(Source items)
►
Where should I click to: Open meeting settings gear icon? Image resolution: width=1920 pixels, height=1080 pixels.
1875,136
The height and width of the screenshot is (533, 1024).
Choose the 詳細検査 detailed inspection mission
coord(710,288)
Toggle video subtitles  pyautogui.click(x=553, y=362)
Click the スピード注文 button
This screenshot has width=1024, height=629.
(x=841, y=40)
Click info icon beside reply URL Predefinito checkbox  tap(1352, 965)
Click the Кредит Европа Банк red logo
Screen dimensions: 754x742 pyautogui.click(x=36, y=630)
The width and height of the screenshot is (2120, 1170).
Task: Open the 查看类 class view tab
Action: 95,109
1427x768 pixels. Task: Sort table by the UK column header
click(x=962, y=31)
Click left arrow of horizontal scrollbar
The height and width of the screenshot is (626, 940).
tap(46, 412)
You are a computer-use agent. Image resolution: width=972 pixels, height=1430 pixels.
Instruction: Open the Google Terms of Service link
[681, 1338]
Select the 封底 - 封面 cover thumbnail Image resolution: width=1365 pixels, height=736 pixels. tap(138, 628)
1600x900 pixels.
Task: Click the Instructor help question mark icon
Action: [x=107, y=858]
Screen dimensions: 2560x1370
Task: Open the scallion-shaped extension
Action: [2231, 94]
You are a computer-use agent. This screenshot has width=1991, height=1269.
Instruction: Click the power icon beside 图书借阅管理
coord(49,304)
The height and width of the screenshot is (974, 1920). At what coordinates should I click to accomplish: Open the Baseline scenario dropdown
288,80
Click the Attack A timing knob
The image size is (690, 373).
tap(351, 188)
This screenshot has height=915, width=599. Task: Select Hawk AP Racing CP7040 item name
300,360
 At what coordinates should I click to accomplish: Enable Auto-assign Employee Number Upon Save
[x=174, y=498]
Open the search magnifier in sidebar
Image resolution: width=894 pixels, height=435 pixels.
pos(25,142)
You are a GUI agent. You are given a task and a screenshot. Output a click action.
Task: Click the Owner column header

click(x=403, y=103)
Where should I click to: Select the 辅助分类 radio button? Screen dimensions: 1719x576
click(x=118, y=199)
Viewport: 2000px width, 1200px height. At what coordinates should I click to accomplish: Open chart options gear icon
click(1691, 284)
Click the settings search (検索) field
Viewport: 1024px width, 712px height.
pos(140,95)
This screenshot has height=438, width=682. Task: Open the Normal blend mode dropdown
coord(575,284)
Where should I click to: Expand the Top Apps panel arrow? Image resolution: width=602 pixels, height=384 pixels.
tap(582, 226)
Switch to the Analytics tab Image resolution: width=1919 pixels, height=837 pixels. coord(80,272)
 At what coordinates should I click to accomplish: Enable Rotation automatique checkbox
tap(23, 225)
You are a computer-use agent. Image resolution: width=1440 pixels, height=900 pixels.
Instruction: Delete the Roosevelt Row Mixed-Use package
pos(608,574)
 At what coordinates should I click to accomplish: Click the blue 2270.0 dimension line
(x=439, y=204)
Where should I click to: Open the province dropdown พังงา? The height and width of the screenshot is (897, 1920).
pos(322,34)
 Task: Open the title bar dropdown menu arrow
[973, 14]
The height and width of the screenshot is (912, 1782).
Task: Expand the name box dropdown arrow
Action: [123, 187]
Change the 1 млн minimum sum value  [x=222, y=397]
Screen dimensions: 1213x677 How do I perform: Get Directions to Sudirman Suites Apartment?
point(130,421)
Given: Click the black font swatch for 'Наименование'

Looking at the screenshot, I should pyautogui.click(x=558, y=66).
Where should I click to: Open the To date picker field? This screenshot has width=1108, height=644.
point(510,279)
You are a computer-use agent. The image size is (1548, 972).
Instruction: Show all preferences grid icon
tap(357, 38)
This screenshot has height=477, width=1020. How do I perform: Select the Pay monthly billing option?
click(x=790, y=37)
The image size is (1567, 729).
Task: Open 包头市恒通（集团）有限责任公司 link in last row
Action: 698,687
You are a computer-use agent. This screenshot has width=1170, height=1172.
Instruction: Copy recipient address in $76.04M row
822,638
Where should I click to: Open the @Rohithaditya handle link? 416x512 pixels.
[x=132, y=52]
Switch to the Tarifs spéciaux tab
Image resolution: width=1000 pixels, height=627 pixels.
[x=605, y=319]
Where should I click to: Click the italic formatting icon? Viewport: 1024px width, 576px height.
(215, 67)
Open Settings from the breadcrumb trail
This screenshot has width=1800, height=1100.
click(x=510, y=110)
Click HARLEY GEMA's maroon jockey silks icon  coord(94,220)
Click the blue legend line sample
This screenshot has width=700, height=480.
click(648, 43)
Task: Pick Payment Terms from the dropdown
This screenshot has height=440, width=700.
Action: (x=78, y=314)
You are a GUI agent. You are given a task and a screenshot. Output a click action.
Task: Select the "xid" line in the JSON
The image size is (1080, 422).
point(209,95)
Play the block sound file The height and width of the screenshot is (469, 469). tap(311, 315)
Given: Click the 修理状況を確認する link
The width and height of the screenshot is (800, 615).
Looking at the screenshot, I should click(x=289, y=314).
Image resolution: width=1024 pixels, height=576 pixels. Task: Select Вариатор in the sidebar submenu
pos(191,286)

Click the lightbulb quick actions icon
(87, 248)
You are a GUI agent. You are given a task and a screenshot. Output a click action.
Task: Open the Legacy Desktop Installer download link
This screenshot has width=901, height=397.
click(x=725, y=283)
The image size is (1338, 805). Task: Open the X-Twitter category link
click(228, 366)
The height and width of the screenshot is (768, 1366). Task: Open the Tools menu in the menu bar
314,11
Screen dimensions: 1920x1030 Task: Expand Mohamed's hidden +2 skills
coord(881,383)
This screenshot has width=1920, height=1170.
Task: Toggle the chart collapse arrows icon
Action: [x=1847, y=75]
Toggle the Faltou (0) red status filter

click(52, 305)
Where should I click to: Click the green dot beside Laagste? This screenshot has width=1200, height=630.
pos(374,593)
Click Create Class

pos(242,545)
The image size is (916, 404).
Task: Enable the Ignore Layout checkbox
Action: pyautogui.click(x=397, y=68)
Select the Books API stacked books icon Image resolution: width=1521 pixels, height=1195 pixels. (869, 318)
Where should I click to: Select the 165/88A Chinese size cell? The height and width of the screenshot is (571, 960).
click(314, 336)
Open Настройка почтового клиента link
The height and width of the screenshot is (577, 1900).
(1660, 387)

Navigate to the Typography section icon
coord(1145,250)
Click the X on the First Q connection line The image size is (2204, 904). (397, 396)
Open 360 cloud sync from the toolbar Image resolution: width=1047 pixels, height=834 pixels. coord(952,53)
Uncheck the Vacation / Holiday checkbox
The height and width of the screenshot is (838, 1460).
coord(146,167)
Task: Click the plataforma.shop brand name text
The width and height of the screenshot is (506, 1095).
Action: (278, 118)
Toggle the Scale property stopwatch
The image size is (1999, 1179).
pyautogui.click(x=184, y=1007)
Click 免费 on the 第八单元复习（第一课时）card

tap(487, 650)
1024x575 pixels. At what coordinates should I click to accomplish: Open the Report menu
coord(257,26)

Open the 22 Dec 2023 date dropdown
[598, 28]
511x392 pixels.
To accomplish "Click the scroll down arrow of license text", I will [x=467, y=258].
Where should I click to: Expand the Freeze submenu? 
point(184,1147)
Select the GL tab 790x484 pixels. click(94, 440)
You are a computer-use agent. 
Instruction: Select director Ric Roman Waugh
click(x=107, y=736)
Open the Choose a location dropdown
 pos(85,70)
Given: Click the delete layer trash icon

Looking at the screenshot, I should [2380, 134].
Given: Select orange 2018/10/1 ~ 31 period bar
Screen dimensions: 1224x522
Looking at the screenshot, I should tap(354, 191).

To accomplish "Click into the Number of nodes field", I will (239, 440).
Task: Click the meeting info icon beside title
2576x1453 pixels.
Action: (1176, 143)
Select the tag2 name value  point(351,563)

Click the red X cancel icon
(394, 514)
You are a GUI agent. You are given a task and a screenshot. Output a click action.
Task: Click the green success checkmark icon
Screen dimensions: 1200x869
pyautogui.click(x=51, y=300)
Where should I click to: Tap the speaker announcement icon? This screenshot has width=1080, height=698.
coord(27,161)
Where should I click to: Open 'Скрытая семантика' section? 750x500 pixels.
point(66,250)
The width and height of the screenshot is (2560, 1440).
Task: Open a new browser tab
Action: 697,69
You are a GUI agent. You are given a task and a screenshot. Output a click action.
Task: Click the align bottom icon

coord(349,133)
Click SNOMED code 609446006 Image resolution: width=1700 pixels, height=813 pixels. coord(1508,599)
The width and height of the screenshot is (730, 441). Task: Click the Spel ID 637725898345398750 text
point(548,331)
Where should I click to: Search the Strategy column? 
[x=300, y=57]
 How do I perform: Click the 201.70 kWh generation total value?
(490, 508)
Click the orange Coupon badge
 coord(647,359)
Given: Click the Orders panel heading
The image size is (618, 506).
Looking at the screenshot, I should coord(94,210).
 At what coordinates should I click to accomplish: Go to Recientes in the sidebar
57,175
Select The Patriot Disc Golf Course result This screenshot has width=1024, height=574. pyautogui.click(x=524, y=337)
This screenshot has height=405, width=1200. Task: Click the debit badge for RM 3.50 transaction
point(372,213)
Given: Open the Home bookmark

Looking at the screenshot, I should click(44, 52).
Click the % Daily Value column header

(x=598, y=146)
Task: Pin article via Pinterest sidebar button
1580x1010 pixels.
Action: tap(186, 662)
◄
# Your instructions
Reproduce verbatim the items from the line with "Where should I click to: Click the green" to the line with "coord(146,167)", including both of those lines.

# Answer in full
Where should I click to: Click the green dot beside Laagste? This screenshot has width=1200, height=630.
pos(374,593)
Click Create Class

pos(242,545)
The image size is (916, 404).
Task: Enable the Ignore Layout checkbox
Action: pyautogui.click(x=397, y=68)
Select the Books API stacked books icon Image resolution: width=1521 pixels, height=1195 pixels. (869, 318)
Where should I click to: Select the 165/88A Chinese size cell? The height and width of the screenshot is (571, 960).
click(314, 336)
Open Настройка почтового клиента link
The height and width of the screenshot is (577, 1900).
(1660, 387)

Navigate to the Typography section icon
coord(1145,250)
Click the X on the First Q connection line The image size is (2204, 904). (397, 396)
Open 360 cloud sync from the toolbar Image resolution: width=1047 pixels, height=834 pixels. coord(952,53)
Uncheck the Vacation / Holiday checkbox
The height and width of the screenshot is (838, 1460).
coord(146,167)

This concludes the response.